Begin with the line containing "Click the Scale" and copy each line exactly through the last line of the entries, inclusive.

--------

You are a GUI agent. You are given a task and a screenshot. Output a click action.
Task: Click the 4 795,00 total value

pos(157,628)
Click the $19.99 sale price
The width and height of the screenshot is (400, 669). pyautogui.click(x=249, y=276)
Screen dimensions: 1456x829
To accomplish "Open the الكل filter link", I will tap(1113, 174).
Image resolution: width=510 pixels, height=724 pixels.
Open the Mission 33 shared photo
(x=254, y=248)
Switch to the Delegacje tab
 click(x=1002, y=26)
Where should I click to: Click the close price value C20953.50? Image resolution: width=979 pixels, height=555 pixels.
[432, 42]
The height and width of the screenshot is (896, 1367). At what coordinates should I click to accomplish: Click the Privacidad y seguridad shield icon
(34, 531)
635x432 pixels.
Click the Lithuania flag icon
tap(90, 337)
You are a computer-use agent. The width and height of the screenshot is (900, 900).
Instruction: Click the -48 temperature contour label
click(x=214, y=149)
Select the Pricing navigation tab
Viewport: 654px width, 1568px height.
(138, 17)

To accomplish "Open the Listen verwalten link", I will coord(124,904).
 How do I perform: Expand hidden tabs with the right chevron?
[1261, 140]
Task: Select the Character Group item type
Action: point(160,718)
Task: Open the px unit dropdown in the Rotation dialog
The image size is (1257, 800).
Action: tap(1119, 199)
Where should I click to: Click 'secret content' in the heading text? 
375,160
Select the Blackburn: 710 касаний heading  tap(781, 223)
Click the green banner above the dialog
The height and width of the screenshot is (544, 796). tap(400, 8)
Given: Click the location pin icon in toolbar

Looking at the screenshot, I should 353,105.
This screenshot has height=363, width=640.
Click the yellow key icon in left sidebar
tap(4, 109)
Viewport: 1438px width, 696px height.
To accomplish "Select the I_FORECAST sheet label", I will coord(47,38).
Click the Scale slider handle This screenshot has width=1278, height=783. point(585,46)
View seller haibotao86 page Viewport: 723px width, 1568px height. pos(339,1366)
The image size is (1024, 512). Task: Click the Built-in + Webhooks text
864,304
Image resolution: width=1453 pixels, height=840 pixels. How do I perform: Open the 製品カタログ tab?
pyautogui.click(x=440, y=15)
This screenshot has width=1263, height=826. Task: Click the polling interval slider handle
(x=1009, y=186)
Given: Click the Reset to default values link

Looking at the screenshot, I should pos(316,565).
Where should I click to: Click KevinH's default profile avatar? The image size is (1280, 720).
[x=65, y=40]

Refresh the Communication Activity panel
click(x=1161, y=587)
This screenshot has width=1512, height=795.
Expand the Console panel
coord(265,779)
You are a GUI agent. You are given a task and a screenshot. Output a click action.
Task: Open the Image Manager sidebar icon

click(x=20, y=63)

--------

YOUR SOLUTION:
Click the Scale slider handle This screenshot has width=1278, height=783. point(585,46)
View seller haibotao86 page Viewport: 723px width, 1568px height. pos(339,1366)
The image size is (1024, 512). Task: Click the Built-in + Webhooks text
864,304
Image resolution: width=1453 pixels, height=840 pixels. How do I perform: Open the 製品カタログ tab?
pyautogui.click(x=440, y=15)
This screenshot has width=1263, height=826. Task: Click the polling interval slider handle
(x=1009, y=186)
Given: Click the Reset to default values link

Looking at the screenshot, I should pos(316,565).
Where should I click to: Click KevinH's default profile avatar? The image size is (1280, 720).
[x=65, y=40]

Refresh the Communication Activity panel
click(x=1161, y=587)
This screenshot has width=1512, height=795.
Expand the Console panel
coord(265,779)
You are a GUI agent. You are given a task and a screenshot. Output a click action.
Task: Open the Image Manager sidebar icon

click(x=20, y=63)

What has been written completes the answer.